Commodities Agrícolas
Realização de lucros
As cotações da soja registraram forte queda ontem na bolsa de Chicago, pressionadas por realizações de lucros após recentes altas expressivas. Notícias de controle de preços de commodities na China também colaboraram para a baixa, segundo a agência Dow Jones Newswires. Os contratos com vencimento em março encerraram a sessão a US$ 12,77 por bushel, um recuo de 24,50 centavos de dólar, ao passo que os futuros para entrega em maio perderam 23,25 centavos e fecharam a US$ 12,9650. No mercado doméstico, o indicador Cepea/Esalq para a saca de 60 quilos do grão negociada no Estado do Paraná registrou variação negativa de 0,86%, para R$ 46,33. No acumulado deste mês de janeiro, entretanto, os ganhos ainda alcançam 3,46%.
Queda em Chicago
As cotações futuras de milho fecharam em queda ontem na bolsa de Chicago pressionadas por um movimento de realização de lucros e vendas técnicas, disseram analistas à Dow Jones Newswires.
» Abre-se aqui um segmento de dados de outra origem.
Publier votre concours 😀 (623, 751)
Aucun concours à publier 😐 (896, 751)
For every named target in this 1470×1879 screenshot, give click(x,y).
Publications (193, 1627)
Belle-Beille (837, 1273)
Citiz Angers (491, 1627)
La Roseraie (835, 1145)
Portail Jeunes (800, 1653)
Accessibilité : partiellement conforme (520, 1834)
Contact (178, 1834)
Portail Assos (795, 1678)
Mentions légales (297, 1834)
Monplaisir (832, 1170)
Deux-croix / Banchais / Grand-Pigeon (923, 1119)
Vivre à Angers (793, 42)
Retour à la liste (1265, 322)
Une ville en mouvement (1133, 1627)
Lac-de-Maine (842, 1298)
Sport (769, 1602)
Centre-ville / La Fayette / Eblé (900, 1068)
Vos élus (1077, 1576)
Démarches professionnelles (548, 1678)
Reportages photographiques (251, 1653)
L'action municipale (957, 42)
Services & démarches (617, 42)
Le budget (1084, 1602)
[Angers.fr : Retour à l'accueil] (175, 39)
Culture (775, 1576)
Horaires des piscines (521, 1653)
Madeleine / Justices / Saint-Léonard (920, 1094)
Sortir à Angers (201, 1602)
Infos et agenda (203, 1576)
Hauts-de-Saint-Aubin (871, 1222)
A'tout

Os contratos com vencimento em maio encerraram a US$ 5,1475, com perda de 6,75 centavos de dólar. Outros mercados, como o da soja, estiveram fracos e, além disso, houve melhora do clima na América do Sul, com chuvas em partes da Argentina, fatores que ajudaram a pressionar o mercado. Temores de desaquecimento na economia mundial também contribuíram para o recuo. Um trader comentou que o mercado de milho está muito comprado, portanto, sujeito a uma correção técnica. O indicador Esalq/BM&F para o milho ficou ontem em R$ 31,76 por saca, queda de 0,57%.
Forte alta em NY
Os preços futuros do açúcar fecharam com forte alta ontem nas bolsas internacionais, impulsionados por compras de fundos e especuladores no mercado, segundo analistas ouvidos pela agência Bloomberg. Em Nova York, os contratos para maio encerraram o dia a 12,14 centavos de dólar por libra-peso, com alta de 22 pontos. Na bolsa de Londres, os contratos para maio fecharam a US$ 345,20 a tonelada, aumento de US$ 8,20. A Índia, segundo maior produtor mundial de açúcar, deverá reduzir sua produção dos 28 milhões de tonelada em 2007/08, para 26 milhões de toneladas em 2008/09, segundo o Ministro da Agricultura daquele país, Sharad Pawar. No mercado paulista, a saca de 50 quilos fechou a R$ 25,01, com alta de 0,85%, segundo o índice Cepea/Esalq.
Dia movimentado
As cotações dos contratos futuros de trigo fecharam sem direção comum ontem nas bolsas americanas, num dia dominado por rolagens de posições, realização de lucros e notícias que a área de plantio de inverno nos EUA será menor do que estimam os analistas. Na bolsa de Chicago, os papéis para março caíram 5,50 centavos de dólar, para US$ 9,2650; em Kansas, o mesmo vencimento subiu 3 centavos de dólar, para US$ 9,59, e em Minneapolis houve ganho de 27 centavos, para US$ 11,3475 - o maior valor da histórica para um futuro de trigo. No mercado doméstico, a saca de 60 quilos subiu, em média, 0,15%, para R$ 33,81 no Paraná, conforme levantamento do Departamento de Economia Rural (Deral) - vinculado à Secretaria da Agricultura do Estado.